> **Exercise**: Below are the records; print them all without any alteration.

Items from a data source
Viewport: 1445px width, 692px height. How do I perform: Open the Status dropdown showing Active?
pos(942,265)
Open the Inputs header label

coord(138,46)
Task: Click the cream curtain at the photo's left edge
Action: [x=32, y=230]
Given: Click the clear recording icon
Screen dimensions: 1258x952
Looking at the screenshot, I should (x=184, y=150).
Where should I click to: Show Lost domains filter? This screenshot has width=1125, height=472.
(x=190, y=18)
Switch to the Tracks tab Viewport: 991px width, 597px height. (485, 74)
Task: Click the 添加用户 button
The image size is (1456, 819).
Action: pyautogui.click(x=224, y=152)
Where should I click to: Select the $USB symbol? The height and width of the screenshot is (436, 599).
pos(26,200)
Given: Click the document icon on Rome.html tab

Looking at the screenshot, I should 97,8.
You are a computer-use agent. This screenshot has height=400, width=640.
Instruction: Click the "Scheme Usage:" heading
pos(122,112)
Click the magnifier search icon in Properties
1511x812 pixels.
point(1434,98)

> **Response to the exercise**:
Viewport: 1445px width, 692px height. How do I perform: Open the Status dropdown showing Active?
pos(942,265)
Open the Inputs header label

coord(138,46)
Task: Click the cream curtain at the photo's left edge
Action: [x=32, y=230]
Given: Click the clear recording icon
Screen dimensions: 1258x952
Looking at the screenshot, I should (x=184, y=150).
Where should I click to: Show Lost domains filter? This screenshot has width=1125, height=472.
(x=190, y=18)
Switch to the Tracks tab Viewport: 991px width, 597px height. (485, 74)
Task: Click the 添加用户 button
The image size is (1456, 819).
Action: pyautogui.click(x=224, y=152)
Where should I click to: Select the $USB symbol? The height and width of the screenshot is (436, 599).
pos(26,200)
Given: Click the document icon on Rome.html tab

Looking at the screenshot, I should 97,8.
You are a computer-use agent. This screenshot has height=400, width=640.
Instruction: Click the "Scheme Usage:" heading
pos(122,112)
Click the magnifier search icon in Properties
1511x812 pixels.
point(1434,98)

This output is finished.